Diaphragmatic paralysis can be bilateral or, more often, unilateral.
How is it produced?
The most common causes of unilateral diaphragmatic paralysis are tumors, including lung cancer and idiopathic patients. Other causes include:
- Neurological diseases: Myelitis, Herpes zoster, Poliomyelitis, Amyotrophic Lateral Sclerosis (ALS).
- Trauma: thoracoabominal, childbirth, thoracic surgery.
- Compressions: Goiter, Aortic Aneurysm.
- Infections: Pneumonia, Tuberculosis.
The most frequent causes of bilateral paralysis are spinal cord diseases (ALS, poliomyelitis, Syringomyelia), peripheral neuropathies (Guillén-Barré disease, Diphtheria, Alcoholism, Trauma), and muscular diseases (Myotonic dystrophy, Polymyositis).
Symptoms
In healthy individuals, unilateral diaphragmatic paralysis is asymptomatic.
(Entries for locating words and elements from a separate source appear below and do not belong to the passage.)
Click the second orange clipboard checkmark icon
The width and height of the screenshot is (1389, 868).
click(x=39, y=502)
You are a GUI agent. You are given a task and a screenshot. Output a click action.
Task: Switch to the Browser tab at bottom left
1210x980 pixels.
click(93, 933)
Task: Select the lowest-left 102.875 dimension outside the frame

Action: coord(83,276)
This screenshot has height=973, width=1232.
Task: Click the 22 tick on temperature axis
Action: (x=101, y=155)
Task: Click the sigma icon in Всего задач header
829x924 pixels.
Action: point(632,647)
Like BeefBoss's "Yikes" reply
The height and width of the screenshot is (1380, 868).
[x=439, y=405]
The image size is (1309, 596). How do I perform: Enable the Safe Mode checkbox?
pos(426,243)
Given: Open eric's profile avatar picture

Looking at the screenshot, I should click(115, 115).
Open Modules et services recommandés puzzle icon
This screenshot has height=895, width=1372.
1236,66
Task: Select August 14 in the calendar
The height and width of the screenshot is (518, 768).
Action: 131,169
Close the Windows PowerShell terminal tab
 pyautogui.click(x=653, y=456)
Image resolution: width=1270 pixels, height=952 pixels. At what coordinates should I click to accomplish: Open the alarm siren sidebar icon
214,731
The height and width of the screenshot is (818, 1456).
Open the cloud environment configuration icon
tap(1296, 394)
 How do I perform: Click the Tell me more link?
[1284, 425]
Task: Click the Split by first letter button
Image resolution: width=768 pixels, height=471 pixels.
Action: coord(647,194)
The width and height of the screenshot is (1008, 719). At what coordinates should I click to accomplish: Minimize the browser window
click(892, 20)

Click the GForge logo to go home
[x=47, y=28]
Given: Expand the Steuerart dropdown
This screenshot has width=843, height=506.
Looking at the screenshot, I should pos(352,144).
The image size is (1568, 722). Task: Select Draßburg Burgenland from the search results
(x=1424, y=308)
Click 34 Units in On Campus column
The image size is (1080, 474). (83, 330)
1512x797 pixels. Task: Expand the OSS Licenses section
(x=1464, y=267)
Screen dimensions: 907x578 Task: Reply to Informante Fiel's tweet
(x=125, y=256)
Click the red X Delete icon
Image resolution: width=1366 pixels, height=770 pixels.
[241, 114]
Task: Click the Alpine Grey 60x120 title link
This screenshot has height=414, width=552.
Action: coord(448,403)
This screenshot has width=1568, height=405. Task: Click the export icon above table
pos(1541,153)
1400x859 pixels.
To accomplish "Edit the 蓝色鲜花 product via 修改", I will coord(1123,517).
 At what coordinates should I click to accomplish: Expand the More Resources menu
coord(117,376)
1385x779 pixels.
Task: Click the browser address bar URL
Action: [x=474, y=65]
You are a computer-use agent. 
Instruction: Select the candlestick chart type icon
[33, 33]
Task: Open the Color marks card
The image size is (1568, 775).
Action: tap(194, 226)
In patients with chronic lung diseases, it tends to aggravate their respiratory symptoms. Bilateral paralyzes usually present with orthopnea and respiratory disorders during sleep, consequently causing daytime sleepiness.
Physical examination shows inward chest wall displacement on inspiration.
Diagnosis
The chest radiograph suggests the diagnosis by showing an elevated diaphragm (or both). It is not uncommon for it to be a chance finding on an X-ray that is requested from the patient for another reason.
The confirmatory diagnostic test is dynamic fluoroscopy that shows the paradoxical movement of the diaphragm during respiration (the diaphragm rises during inspiration, and falls during expiration).
Treatment
If the involvement is unilateral, it is generally not treated because it is usually asymptomatic. respiratory physiotherapy is also used to try to restore the functionalism of the diaphragm. In bilateral cases, it may be necessary to resort to surgery with diaphragmatic plication.